I request those who claim to doubt my integrity, to examine the records of SLC, which will show the falsity of the claims made in the interview. I also request any member of the public who does not have access to the records of SLC, to use the new right to information law to obtain the records of SLC and compare the manner in which SLC was administered under the Interim Committee under my chairmanship and the manner in which SLC is presently administered. In fact, the public should also use the RTI law to ask pertinent questions of the current administration, such as how and what expenses were incurred during Australia’s recent tour of Sri Lanka.
As for the CBFS fund which the present chairman has referred to in the course of the interview, this CBFS fund (The Cricketers Benefit Fund Series)was established in 1981 by Abdul RahmanBukhatir whose main aim was to honour cricketers of the past and present generations from India and Pakistan and Sri Lanka, with benefit purses to be paid to past cricketers in recognition of their services to the game of cricket. The disbursement of all monies received under the CBFS fund was carried out during 1999 and 2000 during the chairmanship of RienzieWijetilleke, a banker of exemplary repute, and fifteen years before I was appointed chairman. One only has to inquire from Mr.Wijetilleke as to how, to whom and to how many these funds were disbursed.
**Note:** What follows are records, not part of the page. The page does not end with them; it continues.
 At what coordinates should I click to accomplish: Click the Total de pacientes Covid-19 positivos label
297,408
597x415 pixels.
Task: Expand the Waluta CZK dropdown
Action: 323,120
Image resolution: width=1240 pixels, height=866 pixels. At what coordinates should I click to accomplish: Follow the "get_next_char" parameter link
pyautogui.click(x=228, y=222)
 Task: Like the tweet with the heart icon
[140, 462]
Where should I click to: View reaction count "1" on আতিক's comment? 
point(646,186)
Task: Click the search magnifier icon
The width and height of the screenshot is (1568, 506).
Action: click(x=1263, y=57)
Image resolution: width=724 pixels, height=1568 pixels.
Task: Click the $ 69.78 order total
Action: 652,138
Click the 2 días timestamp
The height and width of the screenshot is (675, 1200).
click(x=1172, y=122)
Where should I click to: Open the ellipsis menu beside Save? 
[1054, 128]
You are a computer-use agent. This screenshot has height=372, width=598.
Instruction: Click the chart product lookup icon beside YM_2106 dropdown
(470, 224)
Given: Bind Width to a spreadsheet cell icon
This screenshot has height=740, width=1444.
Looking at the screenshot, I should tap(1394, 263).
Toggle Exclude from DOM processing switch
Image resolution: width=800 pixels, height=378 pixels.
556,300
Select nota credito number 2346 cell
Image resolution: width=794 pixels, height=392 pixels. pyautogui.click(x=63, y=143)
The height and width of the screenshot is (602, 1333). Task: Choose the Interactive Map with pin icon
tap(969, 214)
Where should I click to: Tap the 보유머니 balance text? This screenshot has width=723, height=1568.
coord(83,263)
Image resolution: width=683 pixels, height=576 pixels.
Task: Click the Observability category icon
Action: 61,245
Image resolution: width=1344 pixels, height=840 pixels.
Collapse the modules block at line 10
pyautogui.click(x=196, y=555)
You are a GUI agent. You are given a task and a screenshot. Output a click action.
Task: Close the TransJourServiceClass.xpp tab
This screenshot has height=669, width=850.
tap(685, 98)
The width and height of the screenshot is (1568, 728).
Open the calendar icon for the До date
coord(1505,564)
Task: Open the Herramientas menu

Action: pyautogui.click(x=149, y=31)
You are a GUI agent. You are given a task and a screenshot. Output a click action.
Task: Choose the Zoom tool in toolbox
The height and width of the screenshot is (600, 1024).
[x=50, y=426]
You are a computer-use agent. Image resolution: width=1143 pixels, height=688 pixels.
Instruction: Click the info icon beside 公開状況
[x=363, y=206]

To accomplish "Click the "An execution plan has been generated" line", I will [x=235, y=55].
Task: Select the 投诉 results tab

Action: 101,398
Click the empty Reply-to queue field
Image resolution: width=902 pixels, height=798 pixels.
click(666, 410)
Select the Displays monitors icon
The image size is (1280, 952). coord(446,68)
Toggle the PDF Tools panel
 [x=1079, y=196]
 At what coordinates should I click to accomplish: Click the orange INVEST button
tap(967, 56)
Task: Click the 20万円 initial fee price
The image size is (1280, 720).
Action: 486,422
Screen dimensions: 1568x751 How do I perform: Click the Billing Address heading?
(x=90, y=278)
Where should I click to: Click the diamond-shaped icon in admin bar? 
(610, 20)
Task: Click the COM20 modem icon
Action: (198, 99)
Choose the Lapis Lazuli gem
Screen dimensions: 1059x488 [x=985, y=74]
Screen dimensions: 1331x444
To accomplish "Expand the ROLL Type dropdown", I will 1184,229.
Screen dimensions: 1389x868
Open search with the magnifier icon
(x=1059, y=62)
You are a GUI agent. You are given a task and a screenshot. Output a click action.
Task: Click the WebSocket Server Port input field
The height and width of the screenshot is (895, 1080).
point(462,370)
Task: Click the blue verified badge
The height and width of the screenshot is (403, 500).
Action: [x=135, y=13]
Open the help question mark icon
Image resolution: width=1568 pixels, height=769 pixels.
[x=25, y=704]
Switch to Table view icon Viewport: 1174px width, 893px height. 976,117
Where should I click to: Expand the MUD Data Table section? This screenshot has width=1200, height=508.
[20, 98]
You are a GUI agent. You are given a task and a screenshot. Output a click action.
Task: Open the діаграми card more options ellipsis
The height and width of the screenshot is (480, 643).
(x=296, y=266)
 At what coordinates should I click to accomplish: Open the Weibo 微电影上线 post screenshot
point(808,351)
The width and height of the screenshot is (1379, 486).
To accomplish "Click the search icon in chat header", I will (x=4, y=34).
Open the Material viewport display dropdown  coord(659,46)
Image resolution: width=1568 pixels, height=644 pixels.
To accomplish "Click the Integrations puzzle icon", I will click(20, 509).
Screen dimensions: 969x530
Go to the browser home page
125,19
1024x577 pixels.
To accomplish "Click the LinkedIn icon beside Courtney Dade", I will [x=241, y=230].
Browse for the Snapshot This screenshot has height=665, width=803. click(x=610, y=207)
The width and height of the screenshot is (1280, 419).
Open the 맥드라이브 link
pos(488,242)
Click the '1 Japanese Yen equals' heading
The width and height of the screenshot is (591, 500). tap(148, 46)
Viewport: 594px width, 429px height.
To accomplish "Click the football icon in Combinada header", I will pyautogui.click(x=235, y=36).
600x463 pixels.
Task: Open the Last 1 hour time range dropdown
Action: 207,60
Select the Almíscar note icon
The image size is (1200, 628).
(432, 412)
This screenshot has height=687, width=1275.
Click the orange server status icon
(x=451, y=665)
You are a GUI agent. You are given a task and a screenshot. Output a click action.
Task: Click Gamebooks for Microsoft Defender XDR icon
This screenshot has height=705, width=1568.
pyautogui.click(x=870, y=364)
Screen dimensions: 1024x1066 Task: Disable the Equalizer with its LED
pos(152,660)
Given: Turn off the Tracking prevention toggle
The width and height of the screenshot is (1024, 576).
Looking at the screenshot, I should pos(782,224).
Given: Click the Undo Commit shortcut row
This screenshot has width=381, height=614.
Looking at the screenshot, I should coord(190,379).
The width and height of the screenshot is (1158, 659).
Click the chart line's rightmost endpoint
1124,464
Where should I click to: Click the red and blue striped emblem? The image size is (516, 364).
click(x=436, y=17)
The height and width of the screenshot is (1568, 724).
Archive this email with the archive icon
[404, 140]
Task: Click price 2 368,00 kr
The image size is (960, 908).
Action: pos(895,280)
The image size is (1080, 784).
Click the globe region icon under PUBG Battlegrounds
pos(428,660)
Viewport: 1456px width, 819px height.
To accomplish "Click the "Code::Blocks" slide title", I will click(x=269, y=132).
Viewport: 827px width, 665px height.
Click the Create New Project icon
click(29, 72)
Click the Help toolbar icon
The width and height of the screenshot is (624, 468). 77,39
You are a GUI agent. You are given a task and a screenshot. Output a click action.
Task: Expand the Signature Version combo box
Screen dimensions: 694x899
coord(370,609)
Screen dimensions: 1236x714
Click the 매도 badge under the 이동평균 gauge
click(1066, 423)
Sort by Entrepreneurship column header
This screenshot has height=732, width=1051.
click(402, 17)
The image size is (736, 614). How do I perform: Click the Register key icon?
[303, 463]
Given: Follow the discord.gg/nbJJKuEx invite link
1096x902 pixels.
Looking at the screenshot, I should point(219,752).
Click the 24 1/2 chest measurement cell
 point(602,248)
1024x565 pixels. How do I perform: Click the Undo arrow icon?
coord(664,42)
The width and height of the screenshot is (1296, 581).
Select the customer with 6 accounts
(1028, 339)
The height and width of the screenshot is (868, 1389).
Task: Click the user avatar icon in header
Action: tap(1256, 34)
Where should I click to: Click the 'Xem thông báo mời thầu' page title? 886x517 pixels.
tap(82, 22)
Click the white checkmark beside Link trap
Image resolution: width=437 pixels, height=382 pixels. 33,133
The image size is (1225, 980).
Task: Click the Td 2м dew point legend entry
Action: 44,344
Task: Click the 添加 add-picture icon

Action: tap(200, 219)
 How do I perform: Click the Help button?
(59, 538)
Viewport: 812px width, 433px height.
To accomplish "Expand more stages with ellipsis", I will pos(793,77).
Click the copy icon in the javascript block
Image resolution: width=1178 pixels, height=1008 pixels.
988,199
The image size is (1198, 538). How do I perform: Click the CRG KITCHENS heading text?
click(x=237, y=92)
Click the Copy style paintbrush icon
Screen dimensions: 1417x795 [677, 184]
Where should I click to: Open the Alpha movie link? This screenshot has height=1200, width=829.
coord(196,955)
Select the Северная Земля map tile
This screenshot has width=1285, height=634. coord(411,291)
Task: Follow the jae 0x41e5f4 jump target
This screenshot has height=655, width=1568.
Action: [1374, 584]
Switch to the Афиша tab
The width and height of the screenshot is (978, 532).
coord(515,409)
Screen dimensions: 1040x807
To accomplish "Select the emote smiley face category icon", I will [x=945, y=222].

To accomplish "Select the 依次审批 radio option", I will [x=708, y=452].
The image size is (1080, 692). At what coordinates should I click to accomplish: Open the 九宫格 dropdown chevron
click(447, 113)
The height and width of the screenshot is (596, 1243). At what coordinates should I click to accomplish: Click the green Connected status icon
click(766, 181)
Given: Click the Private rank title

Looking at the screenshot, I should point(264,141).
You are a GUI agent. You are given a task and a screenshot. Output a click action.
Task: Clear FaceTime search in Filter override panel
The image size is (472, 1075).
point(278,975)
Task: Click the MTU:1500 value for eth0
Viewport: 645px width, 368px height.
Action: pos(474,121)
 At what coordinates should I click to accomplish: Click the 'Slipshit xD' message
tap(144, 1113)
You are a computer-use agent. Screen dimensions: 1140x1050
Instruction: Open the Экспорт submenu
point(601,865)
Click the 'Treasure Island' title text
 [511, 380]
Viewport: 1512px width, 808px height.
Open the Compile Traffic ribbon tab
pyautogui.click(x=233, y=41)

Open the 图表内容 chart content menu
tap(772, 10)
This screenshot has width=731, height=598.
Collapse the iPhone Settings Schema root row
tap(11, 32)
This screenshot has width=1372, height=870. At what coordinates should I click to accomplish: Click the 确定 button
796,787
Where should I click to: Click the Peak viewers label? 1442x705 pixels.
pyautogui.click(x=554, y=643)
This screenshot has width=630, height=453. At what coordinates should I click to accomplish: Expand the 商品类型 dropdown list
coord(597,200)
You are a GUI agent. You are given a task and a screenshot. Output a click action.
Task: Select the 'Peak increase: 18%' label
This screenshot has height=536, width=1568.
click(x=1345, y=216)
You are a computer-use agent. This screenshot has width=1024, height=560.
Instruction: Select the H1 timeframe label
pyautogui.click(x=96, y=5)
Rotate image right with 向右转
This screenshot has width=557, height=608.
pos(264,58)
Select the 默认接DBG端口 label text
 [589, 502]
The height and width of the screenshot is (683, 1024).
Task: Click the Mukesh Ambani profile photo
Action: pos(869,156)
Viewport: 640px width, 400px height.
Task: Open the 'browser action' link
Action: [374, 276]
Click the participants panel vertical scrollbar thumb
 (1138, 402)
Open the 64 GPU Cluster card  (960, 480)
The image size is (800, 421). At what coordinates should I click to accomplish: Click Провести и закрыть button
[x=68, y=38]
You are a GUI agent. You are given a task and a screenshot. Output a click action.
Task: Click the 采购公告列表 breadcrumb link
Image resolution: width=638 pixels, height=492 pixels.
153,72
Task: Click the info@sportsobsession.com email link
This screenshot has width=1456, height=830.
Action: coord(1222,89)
Let me also clarify that my relative Kushil Gunasekera, who I am falsely accused of promoting, in fact served on three previous interim committees before being appointed in April 2015 by Hon. Minister Naveen Dissanayake. I should mention that Kushil’s abilities are beyond doubt and his reputation precedes him. For example, he secured a saving of over Rs. 80 million during Pakistan’s tour of Sri Lanka in 2015, and was hugely commended by the ICC for running a showpiece Under 19 World Cup in 2000.
Since this conversation involves conflicts of interest, I should also raise another important question. Should politicians be permitted to serve on the boards of public bodies, such as SLC? Our neighbour India has realised the dangers of politicizing sports. Just recently, the Indian Supreme Court accepted the Lodha Committee’s recommendations to bar Ministers and Government servants from serving on the BCCI. The Sri Lankan public should demand that our own cricket administration follows suit to safeguard our beloved sport from politicization.
I’m delighted that the country has a new right to information law, as citizens can now come forward and obtain information on how the elected board of SLC is fairing. Since cricket is so important to our citizens and fans, they should take an active interest in discovering how monies are being spent.
In conclusion, let me remind those who brazenly slander others in the press that whoever lies and distorts the truth will ultimately reap what they sow.